Aim of the task: From the entries below, copy exactly the lines from the one that contains "This screenshot has width=640, height=400." through the one that contains "Click the Search", both included, and only those.
[Records for the exercise — start]
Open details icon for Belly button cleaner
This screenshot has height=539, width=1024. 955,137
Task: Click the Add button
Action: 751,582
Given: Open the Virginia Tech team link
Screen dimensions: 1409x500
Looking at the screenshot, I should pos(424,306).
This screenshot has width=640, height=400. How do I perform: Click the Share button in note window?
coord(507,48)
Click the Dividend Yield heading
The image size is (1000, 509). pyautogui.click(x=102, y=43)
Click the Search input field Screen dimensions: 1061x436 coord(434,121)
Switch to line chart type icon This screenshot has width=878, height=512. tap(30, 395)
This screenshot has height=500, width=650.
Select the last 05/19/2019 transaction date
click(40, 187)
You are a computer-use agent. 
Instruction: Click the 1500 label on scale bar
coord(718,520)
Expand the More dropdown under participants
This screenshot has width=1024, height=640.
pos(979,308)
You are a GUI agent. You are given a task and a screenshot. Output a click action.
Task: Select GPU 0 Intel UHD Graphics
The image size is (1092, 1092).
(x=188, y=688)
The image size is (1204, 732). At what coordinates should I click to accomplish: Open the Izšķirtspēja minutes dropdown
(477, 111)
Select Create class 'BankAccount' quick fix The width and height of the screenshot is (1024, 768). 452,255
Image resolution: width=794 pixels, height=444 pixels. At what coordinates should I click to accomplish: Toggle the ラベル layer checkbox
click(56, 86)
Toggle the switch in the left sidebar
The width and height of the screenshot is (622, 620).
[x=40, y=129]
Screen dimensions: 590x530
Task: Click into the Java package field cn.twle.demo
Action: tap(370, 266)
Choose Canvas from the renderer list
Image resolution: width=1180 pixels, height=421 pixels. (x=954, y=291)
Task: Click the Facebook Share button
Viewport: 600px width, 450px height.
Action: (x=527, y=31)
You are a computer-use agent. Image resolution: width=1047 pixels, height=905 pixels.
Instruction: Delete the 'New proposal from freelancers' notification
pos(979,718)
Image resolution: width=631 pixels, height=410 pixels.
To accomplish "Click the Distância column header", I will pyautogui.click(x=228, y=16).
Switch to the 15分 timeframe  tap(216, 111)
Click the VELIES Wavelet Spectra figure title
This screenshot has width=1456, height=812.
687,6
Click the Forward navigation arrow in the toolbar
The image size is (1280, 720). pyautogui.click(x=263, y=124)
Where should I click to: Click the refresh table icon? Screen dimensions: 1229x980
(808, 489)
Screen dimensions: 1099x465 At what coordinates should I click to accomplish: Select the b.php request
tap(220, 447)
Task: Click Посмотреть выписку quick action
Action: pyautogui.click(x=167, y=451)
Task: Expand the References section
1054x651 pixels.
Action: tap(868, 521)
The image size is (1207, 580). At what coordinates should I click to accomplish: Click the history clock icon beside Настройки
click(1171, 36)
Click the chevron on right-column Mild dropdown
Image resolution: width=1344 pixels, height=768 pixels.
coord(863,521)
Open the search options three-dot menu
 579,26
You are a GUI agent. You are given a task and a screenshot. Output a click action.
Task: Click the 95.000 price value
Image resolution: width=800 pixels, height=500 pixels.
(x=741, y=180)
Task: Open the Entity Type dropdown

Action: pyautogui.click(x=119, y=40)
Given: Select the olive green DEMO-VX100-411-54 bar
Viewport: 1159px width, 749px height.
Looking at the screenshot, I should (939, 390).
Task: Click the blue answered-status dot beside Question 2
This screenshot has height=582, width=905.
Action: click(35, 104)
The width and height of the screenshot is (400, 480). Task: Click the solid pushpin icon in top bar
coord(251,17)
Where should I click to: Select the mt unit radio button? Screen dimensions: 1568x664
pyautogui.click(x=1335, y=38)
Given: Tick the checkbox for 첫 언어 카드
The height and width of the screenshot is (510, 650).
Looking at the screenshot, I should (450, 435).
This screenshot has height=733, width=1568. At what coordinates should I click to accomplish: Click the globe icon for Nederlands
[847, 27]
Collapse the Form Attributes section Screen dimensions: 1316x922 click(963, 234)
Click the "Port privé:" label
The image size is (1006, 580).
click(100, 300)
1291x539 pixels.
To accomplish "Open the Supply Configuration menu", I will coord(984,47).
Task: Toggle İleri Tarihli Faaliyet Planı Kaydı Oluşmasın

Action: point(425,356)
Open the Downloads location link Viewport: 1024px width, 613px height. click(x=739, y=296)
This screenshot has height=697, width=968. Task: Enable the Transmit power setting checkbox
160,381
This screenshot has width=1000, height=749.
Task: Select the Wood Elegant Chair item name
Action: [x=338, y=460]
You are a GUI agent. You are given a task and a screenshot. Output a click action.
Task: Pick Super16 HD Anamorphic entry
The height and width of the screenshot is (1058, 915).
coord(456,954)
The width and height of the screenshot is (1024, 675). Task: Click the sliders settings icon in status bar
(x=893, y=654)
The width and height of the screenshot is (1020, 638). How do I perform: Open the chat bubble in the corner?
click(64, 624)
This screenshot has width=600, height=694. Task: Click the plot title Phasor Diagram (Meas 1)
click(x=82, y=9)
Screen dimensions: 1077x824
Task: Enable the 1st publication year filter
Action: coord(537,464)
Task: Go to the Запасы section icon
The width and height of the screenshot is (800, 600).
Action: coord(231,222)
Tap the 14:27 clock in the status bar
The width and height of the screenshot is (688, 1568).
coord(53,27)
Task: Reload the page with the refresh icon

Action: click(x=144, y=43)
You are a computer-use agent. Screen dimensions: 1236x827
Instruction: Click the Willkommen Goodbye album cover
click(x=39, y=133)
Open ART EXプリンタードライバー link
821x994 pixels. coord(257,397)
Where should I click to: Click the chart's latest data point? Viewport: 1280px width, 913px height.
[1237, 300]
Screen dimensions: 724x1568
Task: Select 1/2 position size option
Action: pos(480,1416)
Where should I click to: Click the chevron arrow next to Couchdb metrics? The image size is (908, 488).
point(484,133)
[Records for the exercise — finish]
Solution:
This screenshot has width=640, height=400. How do I perform: Click the Share button in note window?
coord(507,48)
Click the Dividend Yield heading
The image size is (1000, 509). pyautogui.click(x=102, y=43)
Click the Search input field Screen dimensions: 1061x436 coord(434,121)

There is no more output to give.